Work instruction: Look through the data below. Collect every line where the word "Focus" occurs.

_ _ _ _ _

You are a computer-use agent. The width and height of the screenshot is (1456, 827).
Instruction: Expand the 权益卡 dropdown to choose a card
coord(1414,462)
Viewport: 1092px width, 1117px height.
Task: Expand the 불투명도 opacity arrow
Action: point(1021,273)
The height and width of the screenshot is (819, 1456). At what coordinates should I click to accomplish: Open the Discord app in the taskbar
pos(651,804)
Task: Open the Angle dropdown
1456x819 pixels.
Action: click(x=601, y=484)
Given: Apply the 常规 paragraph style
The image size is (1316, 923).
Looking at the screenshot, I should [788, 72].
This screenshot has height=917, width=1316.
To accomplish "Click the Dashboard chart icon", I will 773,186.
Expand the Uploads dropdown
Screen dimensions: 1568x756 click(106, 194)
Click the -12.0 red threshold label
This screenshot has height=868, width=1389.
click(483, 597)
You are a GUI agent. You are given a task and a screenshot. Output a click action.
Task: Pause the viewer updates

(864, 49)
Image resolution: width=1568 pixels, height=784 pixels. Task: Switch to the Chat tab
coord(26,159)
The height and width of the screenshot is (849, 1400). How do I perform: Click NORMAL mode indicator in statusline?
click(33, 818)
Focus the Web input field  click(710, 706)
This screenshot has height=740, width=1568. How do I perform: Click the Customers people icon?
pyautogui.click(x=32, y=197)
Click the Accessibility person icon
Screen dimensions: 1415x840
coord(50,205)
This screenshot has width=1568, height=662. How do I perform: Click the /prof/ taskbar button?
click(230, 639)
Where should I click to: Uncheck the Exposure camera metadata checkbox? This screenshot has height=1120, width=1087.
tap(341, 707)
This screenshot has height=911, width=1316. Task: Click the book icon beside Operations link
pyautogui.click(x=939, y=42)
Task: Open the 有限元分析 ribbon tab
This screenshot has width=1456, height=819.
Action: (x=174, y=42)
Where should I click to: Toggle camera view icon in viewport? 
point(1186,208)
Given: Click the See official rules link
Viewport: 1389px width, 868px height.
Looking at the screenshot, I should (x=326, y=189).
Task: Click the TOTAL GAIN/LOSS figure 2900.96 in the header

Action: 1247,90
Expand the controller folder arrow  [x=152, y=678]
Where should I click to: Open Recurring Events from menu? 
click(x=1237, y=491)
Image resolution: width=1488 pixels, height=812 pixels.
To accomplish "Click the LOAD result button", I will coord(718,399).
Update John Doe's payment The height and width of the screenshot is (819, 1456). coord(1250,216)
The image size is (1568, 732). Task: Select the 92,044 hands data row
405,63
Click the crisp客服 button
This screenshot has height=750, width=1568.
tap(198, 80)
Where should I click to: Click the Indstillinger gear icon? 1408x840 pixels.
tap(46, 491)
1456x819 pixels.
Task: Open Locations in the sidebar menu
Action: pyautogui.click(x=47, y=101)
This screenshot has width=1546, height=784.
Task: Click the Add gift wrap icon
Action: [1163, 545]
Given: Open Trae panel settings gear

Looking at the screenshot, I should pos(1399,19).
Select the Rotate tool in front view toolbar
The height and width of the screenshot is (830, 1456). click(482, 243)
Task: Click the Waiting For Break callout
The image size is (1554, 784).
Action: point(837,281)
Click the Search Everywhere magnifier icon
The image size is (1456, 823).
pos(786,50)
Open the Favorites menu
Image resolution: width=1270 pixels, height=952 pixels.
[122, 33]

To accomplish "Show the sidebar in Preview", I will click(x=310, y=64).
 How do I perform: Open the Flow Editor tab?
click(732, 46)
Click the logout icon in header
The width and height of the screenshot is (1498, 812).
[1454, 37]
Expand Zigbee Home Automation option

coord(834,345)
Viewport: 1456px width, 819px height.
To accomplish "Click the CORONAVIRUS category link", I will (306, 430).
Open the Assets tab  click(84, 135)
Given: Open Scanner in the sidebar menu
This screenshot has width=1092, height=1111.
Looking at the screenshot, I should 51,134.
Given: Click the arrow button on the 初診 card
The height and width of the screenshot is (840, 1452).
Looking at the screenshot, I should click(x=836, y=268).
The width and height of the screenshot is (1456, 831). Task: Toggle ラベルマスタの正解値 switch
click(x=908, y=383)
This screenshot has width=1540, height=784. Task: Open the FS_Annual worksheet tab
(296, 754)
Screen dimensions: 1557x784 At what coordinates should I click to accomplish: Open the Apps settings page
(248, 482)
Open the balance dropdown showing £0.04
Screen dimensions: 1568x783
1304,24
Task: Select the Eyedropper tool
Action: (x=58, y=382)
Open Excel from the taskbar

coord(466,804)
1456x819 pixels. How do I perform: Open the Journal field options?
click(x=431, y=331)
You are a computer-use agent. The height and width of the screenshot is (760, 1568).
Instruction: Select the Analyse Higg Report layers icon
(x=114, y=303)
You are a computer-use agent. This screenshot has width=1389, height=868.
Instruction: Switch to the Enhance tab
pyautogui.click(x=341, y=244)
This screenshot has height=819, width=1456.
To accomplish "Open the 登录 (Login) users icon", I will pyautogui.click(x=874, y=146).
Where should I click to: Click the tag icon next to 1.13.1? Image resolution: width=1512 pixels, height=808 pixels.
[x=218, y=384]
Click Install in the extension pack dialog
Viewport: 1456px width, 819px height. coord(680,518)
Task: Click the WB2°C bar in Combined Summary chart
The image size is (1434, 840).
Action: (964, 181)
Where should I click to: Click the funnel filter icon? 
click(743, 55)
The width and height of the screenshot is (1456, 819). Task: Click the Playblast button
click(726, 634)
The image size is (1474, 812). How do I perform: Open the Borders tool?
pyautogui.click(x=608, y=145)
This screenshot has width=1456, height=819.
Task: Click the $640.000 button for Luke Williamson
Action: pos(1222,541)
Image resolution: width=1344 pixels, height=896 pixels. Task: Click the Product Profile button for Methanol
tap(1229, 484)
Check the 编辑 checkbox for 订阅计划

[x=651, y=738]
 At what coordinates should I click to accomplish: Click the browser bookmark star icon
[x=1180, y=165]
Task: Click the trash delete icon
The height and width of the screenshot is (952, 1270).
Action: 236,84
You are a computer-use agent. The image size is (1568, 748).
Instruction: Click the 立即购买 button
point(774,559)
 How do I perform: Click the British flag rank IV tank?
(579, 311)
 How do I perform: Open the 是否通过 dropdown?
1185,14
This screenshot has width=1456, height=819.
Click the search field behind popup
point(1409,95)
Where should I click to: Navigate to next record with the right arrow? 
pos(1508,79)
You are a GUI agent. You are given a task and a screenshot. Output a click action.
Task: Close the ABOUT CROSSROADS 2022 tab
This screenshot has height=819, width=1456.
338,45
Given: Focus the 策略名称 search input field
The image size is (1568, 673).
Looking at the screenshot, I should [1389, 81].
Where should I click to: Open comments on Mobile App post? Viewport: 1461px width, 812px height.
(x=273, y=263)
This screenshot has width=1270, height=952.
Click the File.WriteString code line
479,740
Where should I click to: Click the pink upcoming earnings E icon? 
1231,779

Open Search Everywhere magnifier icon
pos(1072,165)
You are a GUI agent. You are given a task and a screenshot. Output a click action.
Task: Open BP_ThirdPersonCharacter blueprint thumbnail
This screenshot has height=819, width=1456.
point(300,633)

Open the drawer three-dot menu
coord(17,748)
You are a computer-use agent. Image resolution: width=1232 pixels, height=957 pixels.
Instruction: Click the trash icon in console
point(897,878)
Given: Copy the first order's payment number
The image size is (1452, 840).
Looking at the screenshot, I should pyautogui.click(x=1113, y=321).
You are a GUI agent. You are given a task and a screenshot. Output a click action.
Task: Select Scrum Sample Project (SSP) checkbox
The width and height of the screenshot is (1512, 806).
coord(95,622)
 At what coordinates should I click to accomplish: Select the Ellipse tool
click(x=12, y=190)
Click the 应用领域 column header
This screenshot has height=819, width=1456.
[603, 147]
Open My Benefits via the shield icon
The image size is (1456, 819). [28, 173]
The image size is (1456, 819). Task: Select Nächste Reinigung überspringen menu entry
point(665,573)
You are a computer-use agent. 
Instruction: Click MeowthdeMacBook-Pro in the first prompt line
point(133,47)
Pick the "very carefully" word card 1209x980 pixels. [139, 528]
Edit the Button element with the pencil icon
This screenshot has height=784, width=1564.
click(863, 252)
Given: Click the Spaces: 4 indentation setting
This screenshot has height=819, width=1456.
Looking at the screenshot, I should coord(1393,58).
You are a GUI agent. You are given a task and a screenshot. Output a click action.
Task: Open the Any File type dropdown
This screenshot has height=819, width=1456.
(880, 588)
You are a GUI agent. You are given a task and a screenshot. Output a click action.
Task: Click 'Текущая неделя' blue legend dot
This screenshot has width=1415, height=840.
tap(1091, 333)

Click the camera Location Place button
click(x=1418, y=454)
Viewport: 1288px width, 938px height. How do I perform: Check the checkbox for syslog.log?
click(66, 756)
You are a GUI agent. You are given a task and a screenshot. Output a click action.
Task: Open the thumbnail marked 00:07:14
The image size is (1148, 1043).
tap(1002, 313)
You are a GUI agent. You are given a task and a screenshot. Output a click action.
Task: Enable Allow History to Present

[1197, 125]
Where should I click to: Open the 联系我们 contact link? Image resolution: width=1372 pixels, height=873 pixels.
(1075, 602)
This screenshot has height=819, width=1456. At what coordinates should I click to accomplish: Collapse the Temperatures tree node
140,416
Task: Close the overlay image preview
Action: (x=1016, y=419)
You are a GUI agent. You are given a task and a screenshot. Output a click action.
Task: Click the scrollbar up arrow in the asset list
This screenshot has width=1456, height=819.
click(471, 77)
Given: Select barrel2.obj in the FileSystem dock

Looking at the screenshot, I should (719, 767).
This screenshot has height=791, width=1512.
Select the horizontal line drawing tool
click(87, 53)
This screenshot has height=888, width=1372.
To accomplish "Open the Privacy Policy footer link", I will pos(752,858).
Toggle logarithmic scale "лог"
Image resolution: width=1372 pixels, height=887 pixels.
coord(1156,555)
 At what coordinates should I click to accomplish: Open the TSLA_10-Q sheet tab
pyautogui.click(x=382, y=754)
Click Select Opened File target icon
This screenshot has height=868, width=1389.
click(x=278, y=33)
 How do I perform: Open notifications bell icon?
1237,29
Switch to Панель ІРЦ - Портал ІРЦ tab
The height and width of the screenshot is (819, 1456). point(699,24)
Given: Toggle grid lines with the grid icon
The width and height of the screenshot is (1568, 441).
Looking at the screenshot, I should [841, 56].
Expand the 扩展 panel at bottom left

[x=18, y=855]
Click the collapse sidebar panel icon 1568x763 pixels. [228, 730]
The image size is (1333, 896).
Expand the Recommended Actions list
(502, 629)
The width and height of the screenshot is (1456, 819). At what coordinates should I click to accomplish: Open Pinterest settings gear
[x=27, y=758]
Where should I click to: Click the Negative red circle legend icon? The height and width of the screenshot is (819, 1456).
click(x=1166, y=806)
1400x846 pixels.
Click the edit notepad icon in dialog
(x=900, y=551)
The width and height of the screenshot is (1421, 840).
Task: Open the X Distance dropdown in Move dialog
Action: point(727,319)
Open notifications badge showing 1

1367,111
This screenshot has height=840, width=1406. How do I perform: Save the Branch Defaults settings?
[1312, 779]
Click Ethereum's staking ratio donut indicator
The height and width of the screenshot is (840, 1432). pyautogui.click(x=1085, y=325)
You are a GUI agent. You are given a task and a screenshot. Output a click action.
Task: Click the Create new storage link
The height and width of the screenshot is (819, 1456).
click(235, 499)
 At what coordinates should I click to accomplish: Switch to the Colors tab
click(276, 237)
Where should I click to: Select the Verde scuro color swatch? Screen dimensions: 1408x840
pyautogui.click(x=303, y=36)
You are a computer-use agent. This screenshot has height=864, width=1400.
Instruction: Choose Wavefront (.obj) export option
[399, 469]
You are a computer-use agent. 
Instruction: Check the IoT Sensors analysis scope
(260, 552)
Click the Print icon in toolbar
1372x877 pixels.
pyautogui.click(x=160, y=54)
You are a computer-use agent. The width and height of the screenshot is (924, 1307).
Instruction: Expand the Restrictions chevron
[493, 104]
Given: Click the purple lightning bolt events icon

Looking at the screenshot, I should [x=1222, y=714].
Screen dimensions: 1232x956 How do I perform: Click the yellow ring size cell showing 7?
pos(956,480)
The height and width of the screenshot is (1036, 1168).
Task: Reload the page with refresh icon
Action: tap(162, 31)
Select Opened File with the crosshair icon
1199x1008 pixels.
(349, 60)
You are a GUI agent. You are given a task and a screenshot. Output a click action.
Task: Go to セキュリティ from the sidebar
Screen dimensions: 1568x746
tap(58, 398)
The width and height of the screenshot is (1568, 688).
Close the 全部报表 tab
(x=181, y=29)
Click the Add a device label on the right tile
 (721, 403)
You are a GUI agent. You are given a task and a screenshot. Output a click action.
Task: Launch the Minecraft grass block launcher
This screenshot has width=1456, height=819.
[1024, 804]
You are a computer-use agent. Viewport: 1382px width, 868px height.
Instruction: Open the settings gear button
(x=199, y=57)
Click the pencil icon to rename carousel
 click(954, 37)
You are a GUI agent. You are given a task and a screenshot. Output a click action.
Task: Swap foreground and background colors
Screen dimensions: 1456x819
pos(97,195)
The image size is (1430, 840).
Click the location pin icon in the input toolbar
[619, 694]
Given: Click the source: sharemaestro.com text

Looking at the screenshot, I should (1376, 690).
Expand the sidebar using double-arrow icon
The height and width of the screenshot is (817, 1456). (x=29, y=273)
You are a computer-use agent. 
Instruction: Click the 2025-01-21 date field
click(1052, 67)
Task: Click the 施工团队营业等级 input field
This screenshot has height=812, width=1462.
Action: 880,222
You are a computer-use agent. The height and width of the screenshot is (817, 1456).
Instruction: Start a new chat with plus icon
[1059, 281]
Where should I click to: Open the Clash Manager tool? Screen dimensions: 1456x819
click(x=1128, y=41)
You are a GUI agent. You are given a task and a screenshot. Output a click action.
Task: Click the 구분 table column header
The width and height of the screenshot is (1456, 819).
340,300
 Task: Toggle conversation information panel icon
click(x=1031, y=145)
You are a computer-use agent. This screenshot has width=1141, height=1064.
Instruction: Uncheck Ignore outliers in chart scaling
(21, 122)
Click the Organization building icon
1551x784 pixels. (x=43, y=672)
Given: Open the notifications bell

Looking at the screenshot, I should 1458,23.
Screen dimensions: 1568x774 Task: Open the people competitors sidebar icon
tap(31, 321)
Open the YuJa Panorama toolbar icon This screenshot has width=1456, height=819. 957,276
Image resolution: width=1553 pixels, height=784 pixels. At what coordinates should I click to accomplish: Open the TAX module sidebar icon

_ _ _ _ _

Answer area:
Focus the Web input field  click(710, 706)
Given: Focus the 策略名称 search input field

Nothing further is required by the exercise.